Poveretti! Gente senza la minima capacità di amare, forse avranno figli, fatti per tradizione culturale, per affermare la propria virilità e la continuità di specie, senza sapere che la paternità è tutt’altro che biologica e che educare è un’arte. Mi viene da dire anche poveri figli, nati da un seme marcio, che si ritroveranno da adulti a fare i conti con innumerevole mancanze, emozionalmente anestetizzati.
C’è una citazione di Leonardo Sciascia sull’umanità che mi ha sempre appassionato: «Io ho una certa pratica del mondo; e quella che diciamo l’umanità, e ci riempiamo la bocca a dire umanità, bella parola piena di vento, la divido in cinque categorie: gli uomini, i mezz’uomini, gli ominicchi, i (con rispetto parlando) pigliainculo e i quaquaraquà.”

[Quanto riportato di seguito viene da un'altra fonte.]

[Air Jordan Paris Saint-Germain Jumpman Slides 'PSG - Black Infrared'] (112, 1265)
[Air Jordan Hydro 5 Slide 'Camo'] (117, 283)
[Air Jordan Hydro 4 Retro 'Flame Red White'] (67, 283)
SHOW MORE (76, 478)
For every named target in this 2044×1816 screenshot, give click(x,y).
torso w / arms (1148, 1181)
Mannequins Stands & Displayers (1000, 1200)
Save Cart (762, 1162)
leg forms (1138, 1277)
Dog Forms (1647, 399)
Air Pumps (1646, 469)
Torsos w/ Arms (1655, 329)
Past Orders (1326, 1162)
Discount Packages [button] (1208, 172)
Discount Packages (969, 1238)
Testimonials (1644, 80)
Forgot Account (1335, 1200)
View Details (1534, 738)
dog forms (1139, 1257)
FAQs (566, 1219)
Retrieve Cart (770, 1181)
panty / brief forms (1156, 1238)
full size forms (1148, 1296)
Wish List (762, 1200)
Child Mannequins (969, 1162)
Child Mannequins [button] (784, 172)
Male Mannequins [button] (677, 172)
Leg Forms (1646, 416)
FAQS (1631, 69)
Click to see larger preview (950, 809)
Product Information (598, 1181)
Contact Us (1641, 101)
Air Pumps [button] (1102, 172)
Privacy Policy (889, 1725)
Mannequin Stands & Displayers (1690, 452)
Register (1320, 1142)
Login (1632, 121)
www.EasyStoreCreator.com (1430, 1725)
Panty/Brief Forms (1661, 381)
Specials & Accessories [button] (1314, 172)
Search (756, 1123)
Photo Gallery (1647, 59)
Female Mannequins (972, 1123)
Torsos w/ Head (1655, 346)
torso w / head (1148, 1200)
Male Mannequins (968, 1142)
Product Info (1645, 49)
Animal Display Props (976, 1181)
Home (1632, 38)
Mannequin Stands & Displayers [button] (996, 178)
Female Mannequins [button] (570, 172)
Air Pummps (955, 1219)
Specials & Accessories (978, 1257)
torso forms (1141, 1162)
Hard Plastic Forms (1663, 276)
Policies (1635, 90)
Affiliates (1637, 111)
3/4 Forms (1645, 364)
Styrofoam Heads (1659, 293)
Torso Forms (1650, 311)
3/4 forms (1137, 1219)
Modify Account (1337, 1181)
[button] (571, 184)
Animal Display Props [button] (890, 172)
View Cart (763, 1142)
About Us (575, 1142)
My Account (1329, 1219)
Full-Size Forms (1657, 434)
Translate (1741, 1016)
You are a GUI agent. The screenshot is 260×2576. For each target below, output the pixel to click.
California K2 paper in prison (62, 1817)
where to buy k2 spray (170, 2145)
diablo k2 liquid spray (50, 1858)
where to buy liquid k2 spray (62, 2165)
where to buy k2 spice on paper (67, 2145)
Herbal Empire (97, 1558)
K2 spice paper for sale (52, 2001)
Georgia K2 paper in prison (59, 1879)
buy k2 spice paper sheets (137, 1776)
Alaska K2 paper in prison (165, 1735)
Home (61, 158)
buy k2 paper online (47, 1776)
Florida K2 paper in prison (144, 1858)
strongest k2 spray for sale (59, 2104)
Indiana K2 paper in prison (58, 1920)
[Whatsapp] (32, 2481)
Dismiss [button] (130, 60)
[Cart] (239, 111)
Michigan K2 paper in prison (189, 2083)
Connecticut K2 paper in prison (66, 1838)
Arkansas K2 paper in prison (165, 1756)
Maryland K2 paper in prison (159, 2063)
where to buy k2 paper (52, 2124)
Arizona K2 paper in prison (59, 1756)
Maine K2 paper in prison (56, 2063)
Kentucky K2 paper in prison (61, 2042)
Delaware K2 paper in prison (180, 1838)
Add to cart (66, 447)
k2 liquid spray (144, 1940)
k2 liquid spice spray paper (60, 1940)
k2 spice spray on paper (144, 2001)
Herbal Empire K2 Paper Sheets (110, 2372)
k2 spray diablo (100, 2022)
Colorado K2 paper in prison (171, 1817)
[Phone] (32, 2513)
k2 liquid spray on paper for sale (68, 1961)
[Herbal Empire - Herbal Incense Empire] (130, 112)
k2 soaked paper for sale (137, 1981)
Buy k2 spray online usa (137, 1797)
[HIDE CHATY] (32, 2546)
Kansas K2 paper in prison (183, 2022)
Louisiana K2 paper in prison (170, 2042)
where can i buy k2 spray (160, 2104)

Penso che queste persona non rientrano in nessuna di queste categorie, ahimè!
Ma vorrei rivolgere un ultimo pensiero a Te, che sei in quel luogo dove prima o poi ognuno di noi deve giungere, il luogo della visiona beata, a tu per tu con il Signore della vita, cuore a cuore con l’Amore. Non ti preoccupare, godi beato in paradiso, attorniato dagli Angeli e dai Santi, noi qui su questa terra di passaggio continueremo a fare memoria e combattere affinchè la giustizia, quella terrena arrivi ad una conclusione.

A noi rimane solo, seppur con dolore, di gioire, perché ora sei felice, lontano dalle azioni malvage di gente ipocrita, omertosa, mafiosa e spregiudicata.